Tuesday, February 25, 2014

On Just Being



I think most of us understand that there is a health need in us to slow down and smell the roses. Or, we might say, to be less involved in continuous, harried thought and vigorous action. Some of us might call it spending less time in doing and more time in being, but can we imagine what it means to be? Suppose someone asks, “What are you doing?”, and we say, “I’m just being.” Sounds kind of gauzy and smarmy; but it is needed. When my kids were little, one of my sons would sit on the shoulders of a big, wing chair and silently look out our bay window for lengths of time. When I asked what he was doing he would simply say, “Nothing.” At that time I did not understand that he was just being. He was subtly disengaged from his personal locale and was quietly moving into his universality, enjoying his “leaky boundaries, discovering more of his non locality, maybe doing what Walt Whitman might have called, “inviting his soul.”

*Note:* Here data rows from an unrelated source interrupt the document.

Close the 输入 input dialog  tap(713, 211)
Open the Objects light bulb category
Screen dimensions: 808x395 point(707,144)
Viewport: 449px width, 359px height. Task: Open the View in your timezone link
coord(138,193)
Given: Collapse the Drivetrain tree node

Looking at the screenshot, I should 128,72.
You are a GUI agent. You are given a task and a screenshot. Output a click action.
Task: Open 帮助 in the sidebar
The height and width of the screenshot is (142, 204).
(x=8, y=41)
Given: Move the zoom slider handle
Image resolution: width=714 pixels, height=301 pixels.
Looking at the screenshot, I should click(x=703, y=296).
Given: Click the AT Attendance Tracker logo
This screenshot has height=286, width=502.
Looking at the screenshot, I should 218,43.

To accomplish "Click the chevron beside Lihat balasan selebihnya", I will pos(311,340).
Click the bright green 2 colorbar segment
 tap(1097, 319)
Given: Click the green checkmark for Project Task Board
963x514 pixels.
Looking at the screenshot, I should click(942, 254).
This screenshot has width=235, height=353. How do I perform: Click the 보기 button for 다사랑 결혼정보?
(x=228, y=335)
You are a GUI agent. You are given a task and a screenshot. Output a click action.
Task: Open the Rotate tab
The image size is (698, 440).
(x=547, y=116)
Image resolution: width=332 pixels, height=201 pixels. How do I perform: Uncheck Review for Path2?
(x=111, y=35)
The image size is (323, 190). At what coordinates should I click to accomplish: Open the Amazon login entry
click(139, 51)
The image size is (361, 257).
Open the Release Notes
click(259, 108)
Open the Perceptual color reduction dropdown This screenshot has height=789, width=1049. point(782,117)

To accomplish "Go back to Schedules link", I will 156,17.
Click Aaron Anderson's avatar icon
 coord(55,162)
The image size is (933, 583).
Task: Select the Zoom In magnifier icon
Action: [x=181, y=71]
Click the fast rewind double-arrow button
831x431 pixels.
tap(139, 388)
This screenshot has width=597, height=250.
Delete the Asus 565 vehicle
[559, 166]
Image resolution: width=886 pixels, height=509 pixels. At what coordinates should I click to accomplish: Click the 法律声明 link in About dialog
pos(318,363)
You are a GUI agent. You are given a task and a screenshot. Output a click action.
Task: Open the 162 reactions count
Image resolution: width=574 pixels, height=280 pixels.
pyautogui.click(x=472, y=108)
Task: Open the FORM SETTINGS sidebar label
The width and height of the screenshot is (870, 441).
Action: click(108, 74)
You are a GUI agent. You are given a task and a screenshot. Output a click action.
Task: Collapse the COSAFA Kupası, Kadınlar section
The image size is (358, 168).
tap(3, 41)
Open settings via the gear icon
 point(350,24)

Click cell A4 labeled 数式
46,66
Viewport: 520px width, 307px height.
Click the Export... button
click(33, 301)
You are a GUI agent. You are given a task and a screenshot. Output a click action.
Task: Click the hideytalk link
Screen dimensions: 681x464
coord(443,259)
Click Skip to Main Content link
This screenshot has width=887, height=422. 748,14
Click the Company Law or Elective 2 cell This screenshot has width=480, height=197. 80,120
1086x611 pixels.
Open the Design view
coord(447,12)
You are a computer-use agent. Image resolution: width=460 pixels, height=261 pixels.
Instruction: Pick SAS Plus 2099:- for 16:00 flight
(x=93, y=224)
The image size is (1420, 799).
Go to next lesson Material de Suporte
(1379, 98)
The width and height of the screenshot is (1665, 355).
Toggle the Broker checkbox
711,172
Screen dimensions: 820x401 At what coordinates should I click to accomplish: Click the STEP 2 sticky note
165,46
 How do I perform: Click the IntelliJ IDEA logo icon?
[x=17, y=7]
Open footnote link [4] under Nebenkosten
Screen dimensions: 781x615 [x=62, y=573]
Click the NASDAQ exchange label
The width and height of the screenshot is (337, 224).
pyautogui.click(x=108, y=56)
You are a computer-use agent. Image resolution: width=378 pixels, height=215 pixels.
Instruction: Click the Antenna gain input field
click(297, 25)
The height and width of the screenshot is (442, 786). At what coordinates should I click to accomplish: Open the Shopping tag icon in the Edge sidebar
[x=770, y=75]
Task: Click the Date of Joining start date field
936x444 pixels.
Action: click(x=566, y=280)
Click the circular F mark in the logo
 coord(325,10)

Coming back to themselves... 

When I listen to the comments of some of our esteemed military veterans with PTSD, I think that, at least for a while, they have lost the capacity to just be. Their open spaces are not open but filled with horrific dreams, memories and flashbacks. Among other things, they need help in coming back to themselves.

Welcome sanity indeed...

In lesser ways, so may some of us…need help allowing for space that is not filled with things to do, places to go and people to see. What is the inner child in us but that little kid who emerges to figuratively sit on the shoulders of a welcoming chair to look into beyond the beyond. Some may think we are crazy to spend time in such a way. I think it is not craziness but welcome sanity indeed.